Merging incomparable linearizations

(I’m finding it hard to work out a decent way of comparing diagrams that doesn’t get lost in details really quickly. Perhaps the problem is that I really only want to compare orderings of a given set of transactions after chunking them, not compare two orderings of potentially two different sets of transactions with arbitrary groupings)

Anyway, I guess the general case I’m going for here is

\epsilon_n + \delta_j \ge \gamma_j + \zeta_j

Those are comprised of the exact same txs, ie d_1, .., d_j and e_1, .., e_n, but in different orders.
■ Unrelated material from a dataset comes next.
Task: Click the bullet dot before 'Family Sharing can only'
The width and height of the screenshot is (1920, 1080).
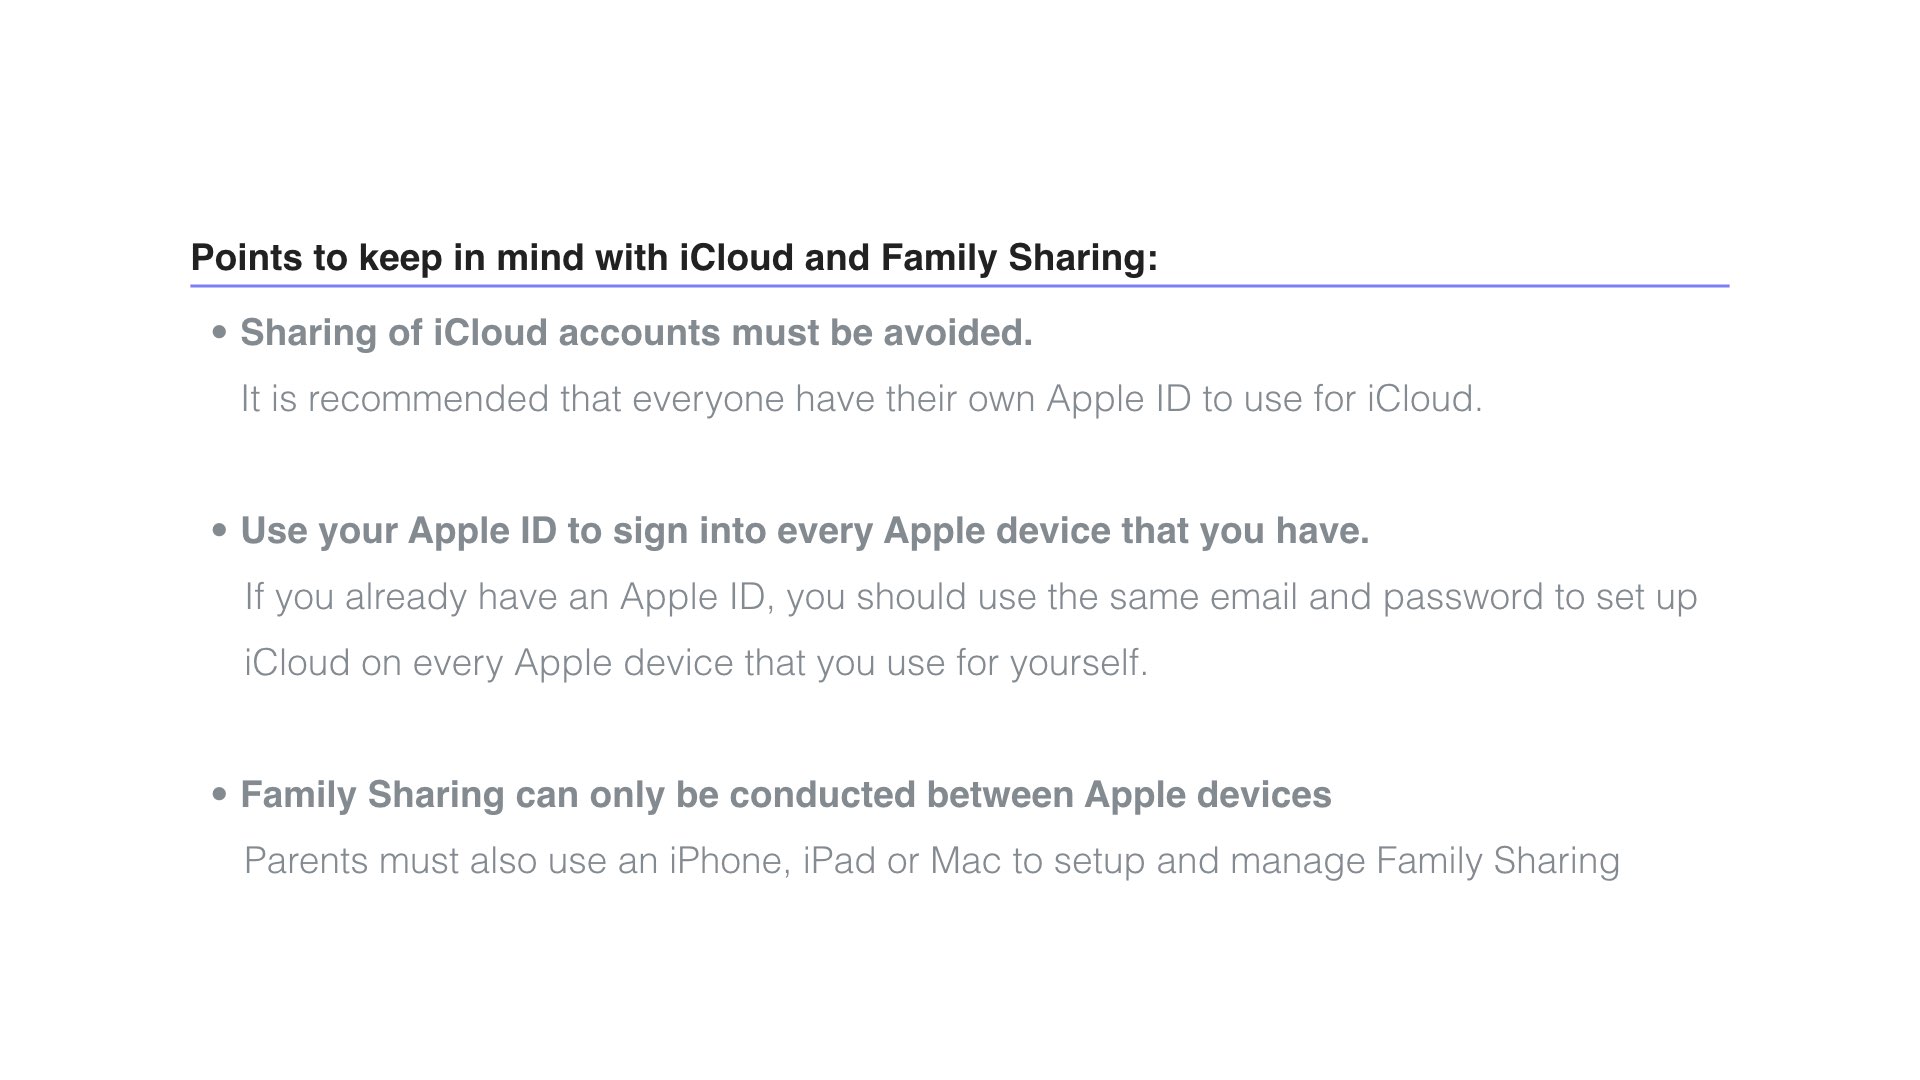Action: (220, 796)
The QED step is setting j=n giving \zeta_j=\emptyset, and thus R_1 + (L_2 - R_1) = \epsilon_n + \delta_n \ge \gamma_n = L_2. \ge is a diagram comparison after chunking the txs, and +, \sum are concatenation.

The initial step for j=0 is easy: \delta_0 = \gamma_0 = \emptyset and \epsilon_n = \zeta_0 by construction.
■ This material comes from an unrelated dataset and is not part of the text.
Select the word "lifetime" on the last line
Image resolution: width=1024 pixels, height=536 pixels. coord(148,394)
The inductive step is to show \epsilon_n + \delta_{j+1} \ge \gamma_{j+1} + \zeta_{j+1}. To show that, we have:

\begin{align} \epsilon_n + \delta_{j+1} &= (\epsilon_n + \delta_j) + d_{j+1} \\ &\ge (\gamma_j + \zeta_j) + d_{j+1} \\ &= \gamma_j + (e_{j+1} + \zeta_{j+1}) + d_{j+1} \\ &\ge \gamma_j + e_{j+1} + (d_{j+1}) + \zeta_{j+1} \\ &\ge \gamma_j + (c_{j+1}) + \zeta_{j+1} \\ &= \gamma_{j+1} + \zeta_{j+1} \end{align}

Note that this chain is from best linearisation to worse. Steps are:

  • inductive hypothesis
  • moving d_{j+1} after \zeta_{j+1} improves things (observe that \zeta_{j+1} has a higher feerate than any chunk)
  • reordering the chunk c_{j+1} into e_{j+1} + d_{j+1} doesn’t make things worse

Not sure how to properly formalise those steps yet, but I think they’re okay.